» Assigned task
Transcribe exactly, please, the line bearing "Collapse the Cube.4 object tree" and all later lines through the end of the records, with the pictures left out.

>>>

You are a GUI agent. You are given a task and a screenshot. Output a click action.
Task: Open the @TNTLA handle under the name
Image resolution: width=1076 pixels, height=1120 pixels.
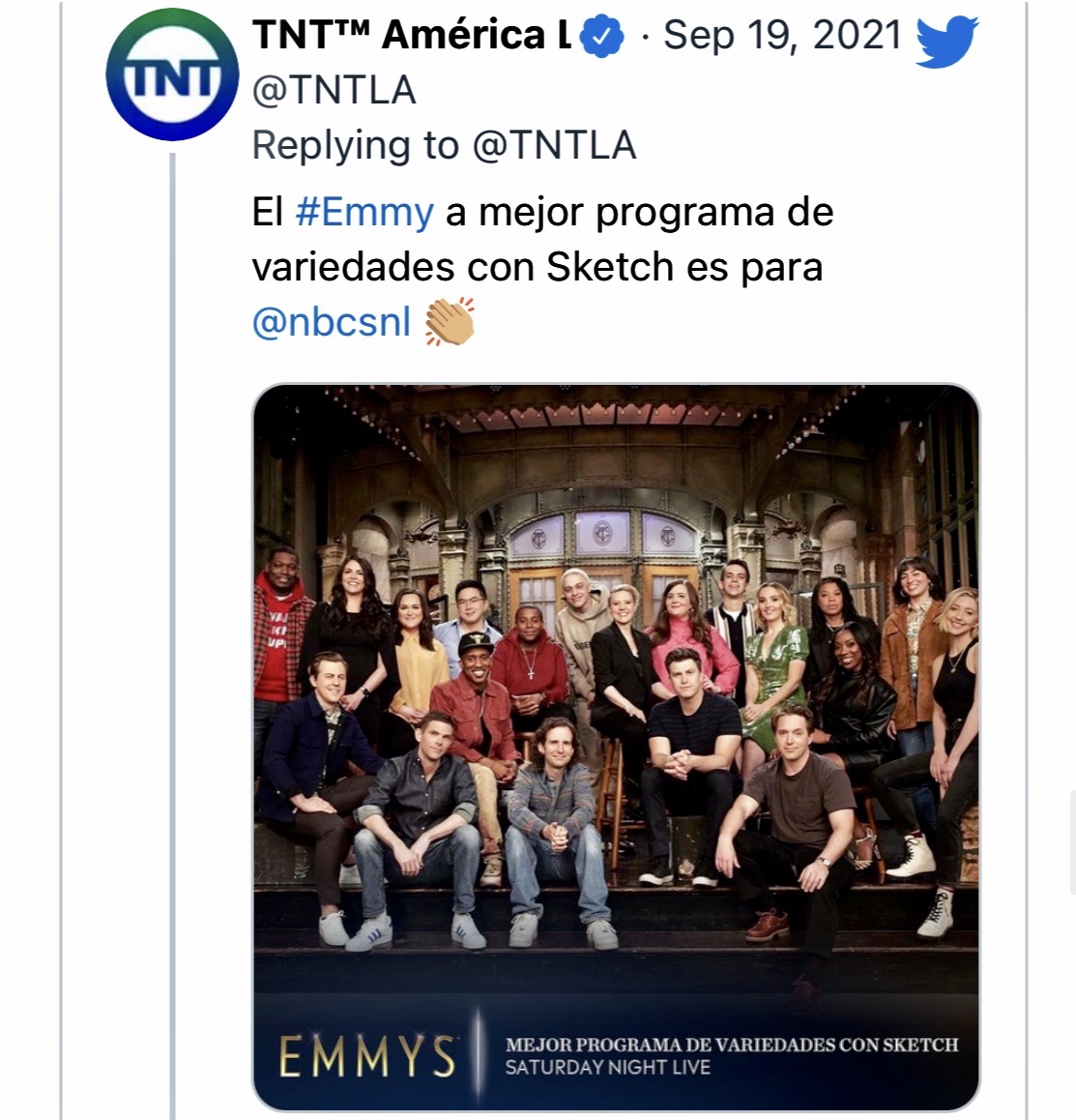click(x=334, y=90)
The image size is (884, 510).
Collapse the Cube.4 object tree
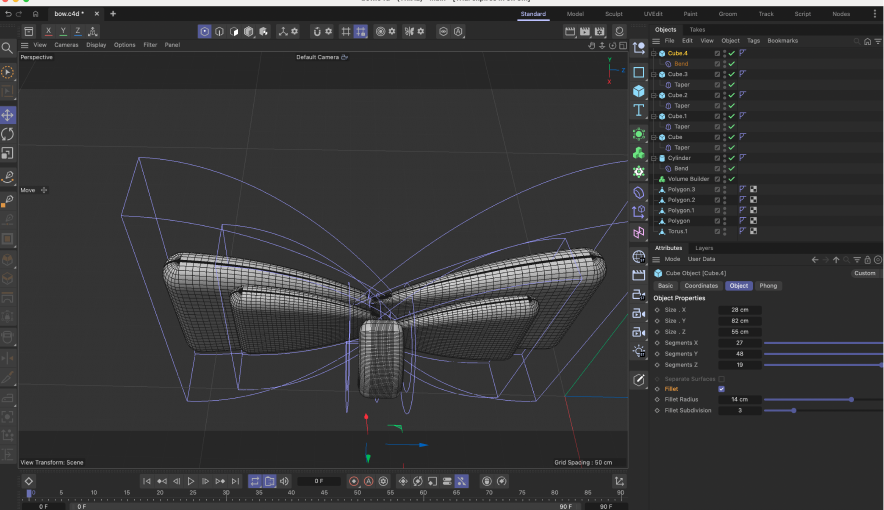click(x=653, y=53)
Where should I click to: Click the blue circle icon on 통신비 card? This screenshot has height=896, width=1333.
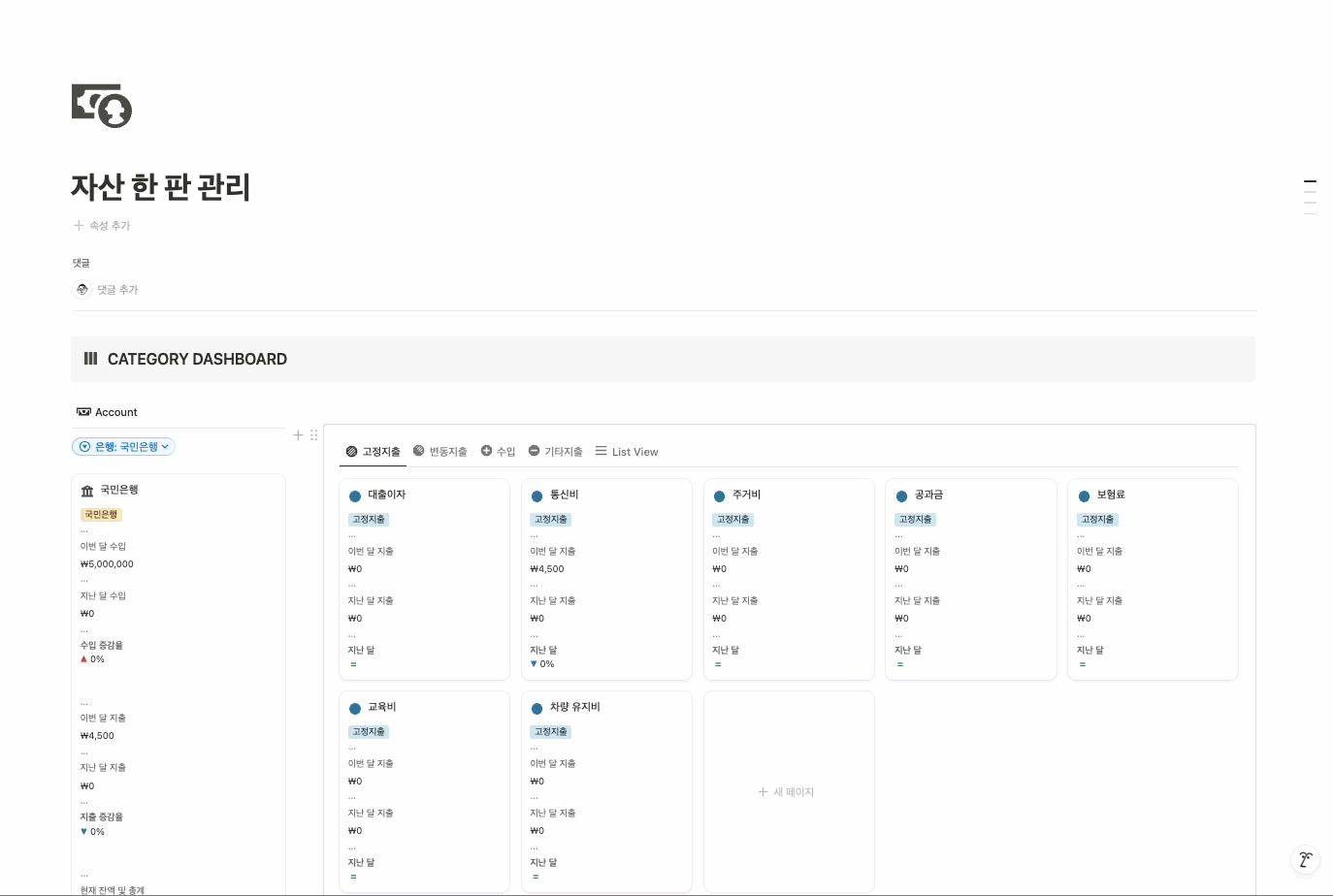536,496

<<<

» Exercise answer
Collapse the Cube.4 object tree
click(x=653, y=53)
Where should I click to: Click the blue circle icon on 통신비 card? This screenshot has height=896, width=1333.
536,496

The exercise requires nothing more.